Number One Most Recommended Atheist Book
I get asked a lot by both Christians and atheists alike, what is the book that I would most recommend to people in order to de-convert them away from god-belief. The answer I always give surprises a lot of people.
While some people would expect me to say, Richard Dawkin’s book, The God Delusion, I rarely recommend it. Don’t get me wrong, it is a good book for people who have never heard any of the arguments before, but the fact is that most of the arguments in that book are hundreds of years old. The book is a good overview of the arguments and for that it is a pretty good choice. But it wouldn’t be my first recommendation.
How about Chris Hitchen’s book, God Is Not Great. That too is a pretty good book, but not my top recommendation.

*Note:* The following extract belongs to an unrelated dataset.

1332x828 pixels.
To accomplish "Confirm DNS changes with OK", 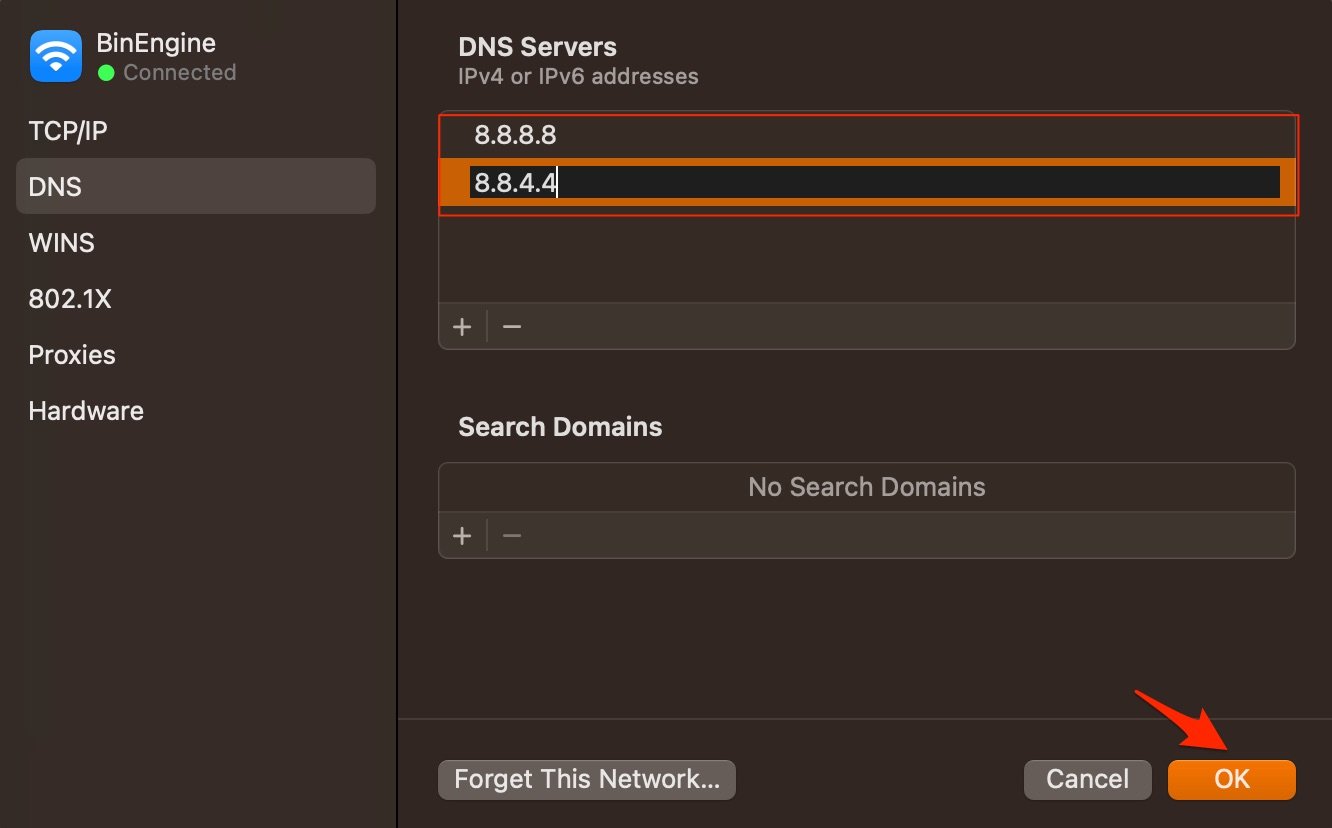I will pyautogui.click(x=1231, y=779).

It is a lot like The God Delusion in that it is a good overview of already existing arguments. Again, I might recommend it for some people who really haven’t heard these arguments before.
Sam Harris has two pretty well known atheist books and the first doesn’t even mention atheism. His books are great and I would highly recommend them, but neither The End of Faith nor Letter to a Christian Nation are in the number one spot. Both books do a really good job of laying out the case for why atheists have been so critical of theistic belief. Letter to a Christian Nation in particular is a good easy read for Christians. I have actually given it as a gift to at least one of my Christian friends.

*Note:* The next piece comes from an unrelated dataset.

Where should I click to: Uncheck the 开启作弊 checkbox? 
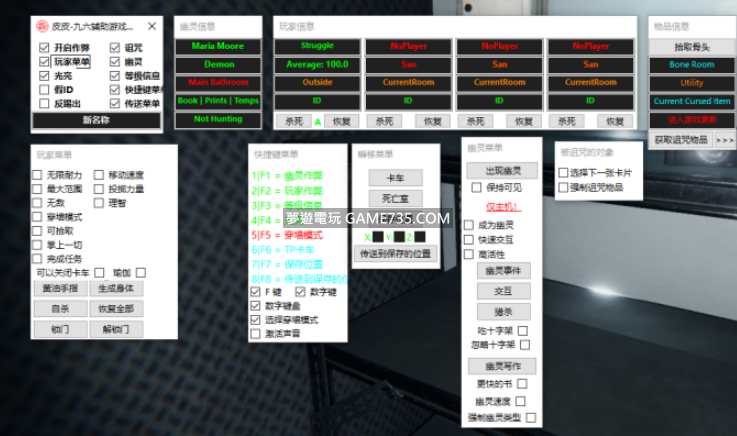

Historian Bart Ehrman’s book, Misquoting Jesus, would probably be my third choice for Christians to read because it deals with how the Bible has changed over time. Once Christians see that the Bible isn’t this infallible monolithic book they tend to be more open to reasoning outside the Bible.
My number two recommended book is actually written by a Christian. Historian Karen Armstrong’s book, The History of God, is up there on my list. In this book, she shows to origins of the Abrahamic deity and how our view of that deity has changed over time. Personally, I am surprised that Armstrong can still consider herself a Christian after writing it.
But the book that I would recommend the most and that other atheists also recommend the most is still the Holy Bible. While many believers claim to have read the book, few have actually read it cover-to-cover without the aid of some religious leader telling them how to interpret it the correct way. We sometimes forget that for a long time, common people weren’t able or allowed to read the Bible for themselves. The Church held that only specially trained priests could interpret it correctly.
Even today, churches don’t really encourage their parishioners to read the Bible cover-to-cover on their own. The Bible is filled with the most despicable immoral acts one can think of and so it is no wonder that churches often focus people’s attention on the relatively few positive verses that they cherry-pick for their sermons. When some churches do focus on any number of the immoral passages in the Bible, mainstream Christians jump to claim that the Bible is being taken out of context, misunderstood, or misused. But the fact is that the Bible is a pretty immoral book as a whole and when people sits down and read it cover-to-cover that usually becomes pretty obvious.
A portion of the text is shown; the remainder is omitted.